| Given text |
Perhaps it would be better for those who make comments to be able to speak "the Queen's English" themselves.

This comment should read :- What I suggest is to teach it well ( not "good" ) to those............ It's really ( not "Its real" ) frustrating.........

Well here's another view. English is probably the main world language (yes I know that more people speak Spanish and of course vast numbers speak a Chinese language.

Learning English (or other languages) doesn't need to be hard work.

In some countries where English is not the mother tongue parents (who have learned English the same way) give a lot of attention at home to their kids, from quite small, learning a lot of English vocabulary both nouns and verbs, and more.

When they start school they start small sentences in English (with a lot of fun in the process) and by Primary 3 they have advanced English skills in all 4 functions. In many of these countries the majority of schools use English as the lesson language for all primary and secondary lessons.

It can be done and it can be painless.

_________________________________________________

Yes, Thai students from government and a surprising number of bi-lingual schools are last and bored.

Well I would be bored too if I had to sit and listen to a bored teacher all day and not even understanding a lot of the monotone 'lecture' from the bored teacher and not allowed to ask questions. Plus no attempt to get the kids to think or to analyze.

In fact this formulates an overall strong picture in the students mind 'school is boring, when can I go home'.

There's a good chance the same attitude carries through to learning anything, except the one or two very specific things every human being really likes and they are probably not academic subjects.

Edited by scorecard
Posted (edited)

There are many problems. Poorly trained Thai nationals teaching English grammar and pronunciation is one. Native English teachers are not allowed to talk about grammar in the government schools at all; they will be run out of the school. Lack of effective study skills among students is another. No training in pedagogy--most Thai teachers have students simply memorize lists. But the lack of incentives for Thai students to perform is a major problem. The AEC won't change Thailand, the Kingdom will just ignore it. The underlying issue here is that development in general is discouraged because it may promote political instability. The leaders here would rather be able to claim all of a very small pie than a percentage of a much larger pie--growth is seen as a zero sum game. And the workers who would drive growth will never benefit from their efforts. It's not in anybody's short-term interests to improve anything here. As Thailand falls further behind the rest of the region and the globe, it will simply shut out the world and use propaganda to convince it's population it is superior to everyone else. Thailand is destined to become the next Ne Win's Burma. With a little bad luck, it could rival Kim Jong Il's North Korea. But no one cares. We are watching a self-destructive society in free-fall towards a failed state.

| Tasks to complete |
1. Extract from the forum comments the passage starting with "Learning English (or" and going on through "and secondary lessons.", copied word for word.
2. In the forum comments, by what school year do children in some non-English-speaking countries have advanced English skills in all four functions?
The material that comes next has no connection to the forum comments.

| Data excerpt |
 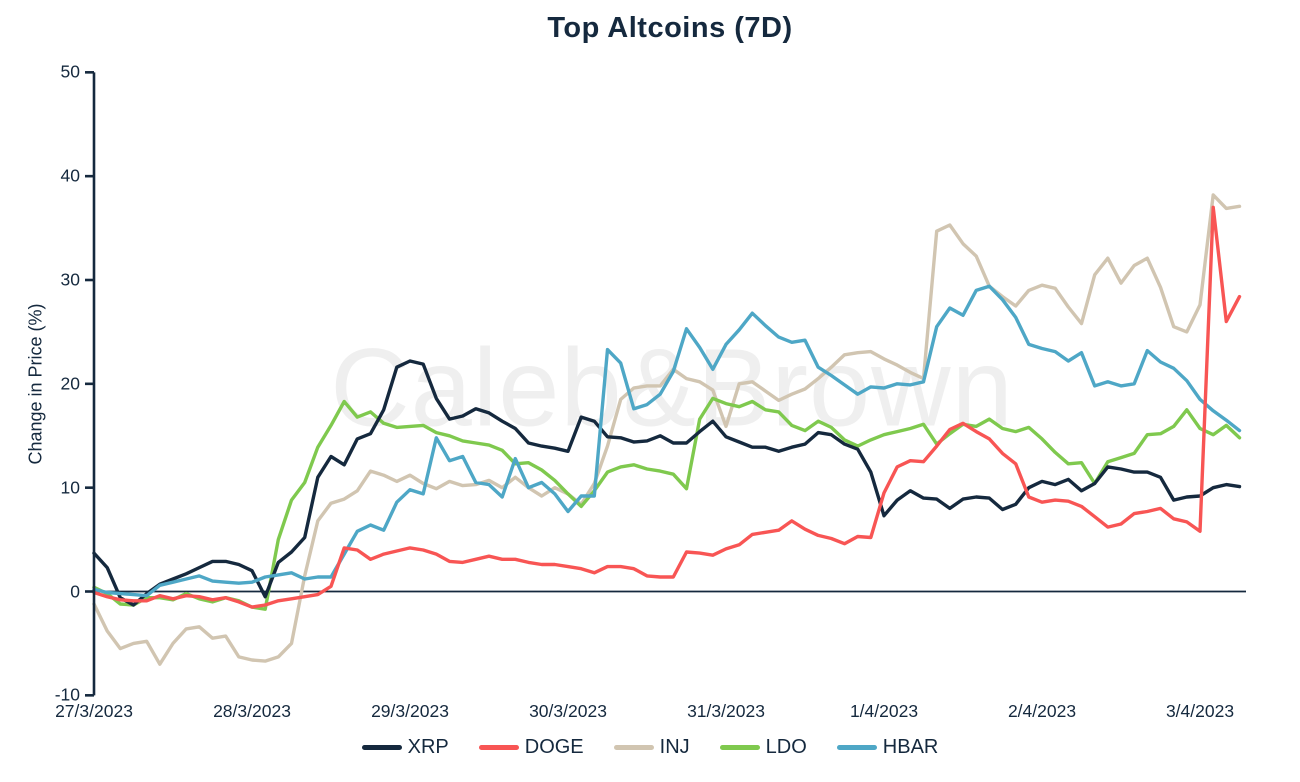 I want to click on legend-label-doge: DOGE, so click(x=554, y=747).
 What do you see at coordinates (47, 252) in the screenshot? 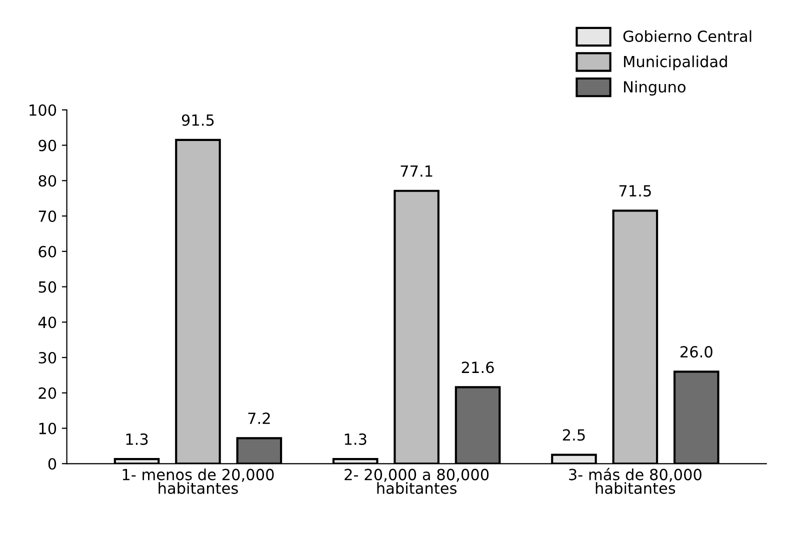
I see `y-tick-label: 60` at bounding box center [47, 252].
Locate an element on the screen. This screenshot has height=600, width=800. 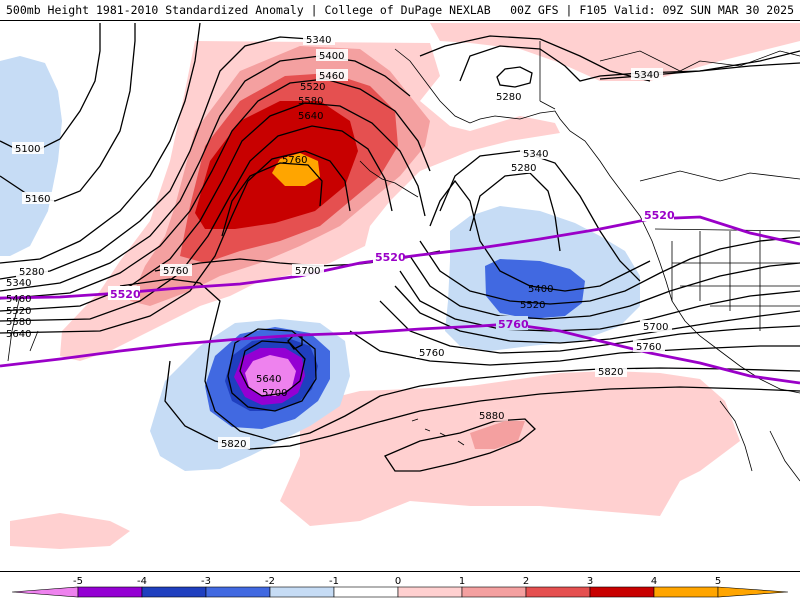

| Outputs in order |
1.
Learning English (or other languages) doesn't need to be hard work.

In some countries where English is not the mother tongue parents (who have learned English the same way) give a lot of attention at home to their kids, from quite small, learning a lot of English vocabulary both nouns and verbs, and more.

When they start school they start small sentences in English (with a lot of fun in the process) and by Primary 3 they have advanced English skills in all 4 functions. In many of these countries the majority of schools use English as the lesson language for all primary and secondary lessons.

2. By Primary 3.